▶ [Data listing]

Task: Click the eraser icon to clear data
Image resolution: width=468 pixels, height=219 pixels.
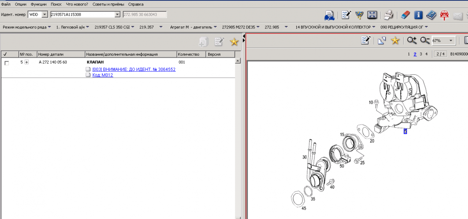Action: [x=406, y=15]
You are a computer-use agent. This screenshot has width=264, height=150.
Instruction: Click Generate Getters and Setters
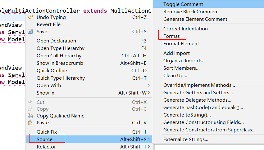[x=198, y=93]
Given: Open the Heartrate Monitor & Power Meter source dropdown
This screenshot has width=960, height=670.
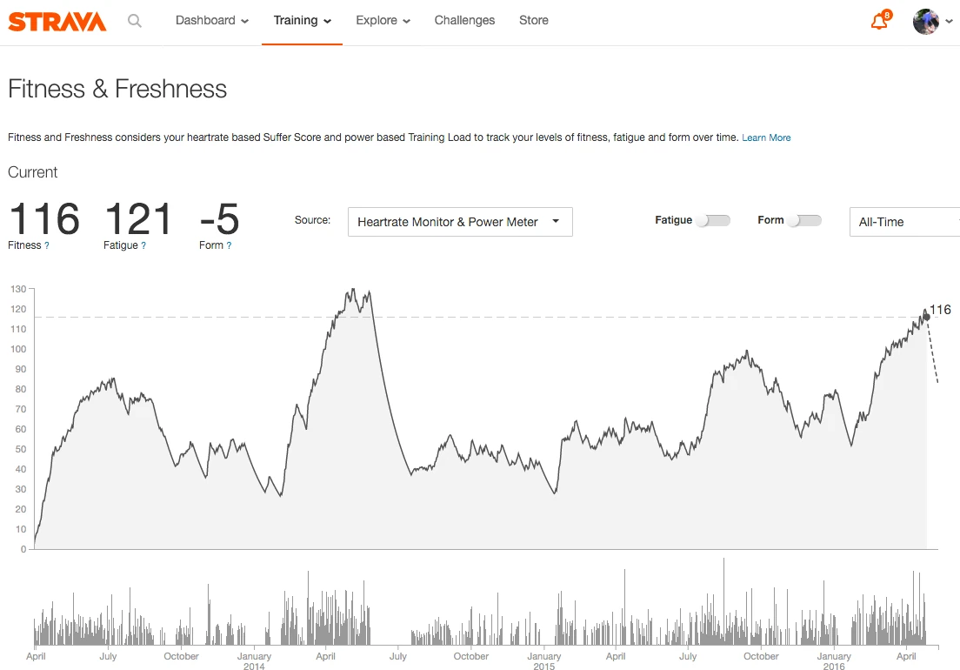Looking at the screenshot, I should click(x=459, y=222).
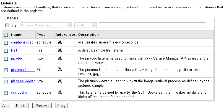224x110 pixels.
Task: Select the carphone-load row checkbox
Action: (x=6, y=43)
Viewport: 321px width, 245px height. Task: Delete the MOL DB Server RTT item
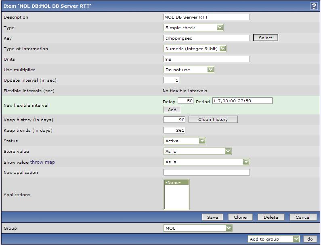tap(271, 217)
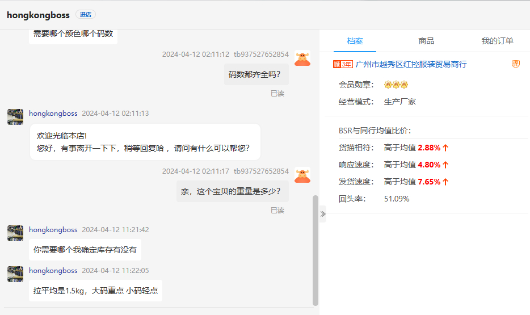Click the hongkongboss chat title

(x=38, y=15)
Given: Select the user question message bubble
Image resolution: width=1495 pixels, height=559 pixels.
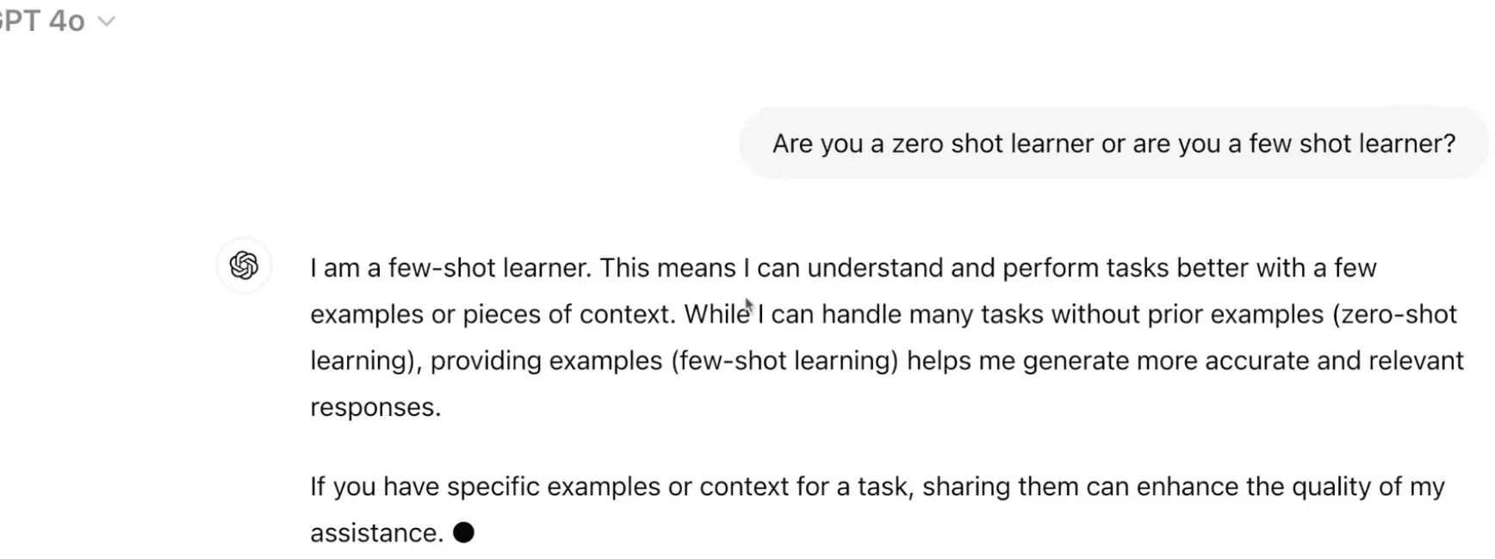Looking at the screenshot, I should click(1113, 143).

▶ [Task instructions] Print the records above exactly, minus pictures.

▶ [Answer space]
Task: Click the eraser icon to clear data
Image resolution: width=468 pixels, height=219 pixels.
Action: [x=406, y=15]
You are a computer-use agent. This screenshot has width=264, height=150.
Instruction: Click Generate Getters and Setters
[x=198, y=93]
Given: Open the Heartrate Monitor & Power Meter source dropdown
This screenshot has width=960, height=670.
Looking at the screenshot, I should click(x=459, y=222).
224x110 pixels.
Task: Select the carphone-load row checkbox
Action: (x=6, y=43)
Viewport: 321px width, 245px height. Task: Delete the MOL DB Server RTT item
tap(271, 217)
Click the hongkongboss chat title

(x=38, y=15)
Given: Select the user question message bubble
Image resolution: width=1495 pixels, height=559 pixels.
Looking at the screenshot, I should click(1113, 143).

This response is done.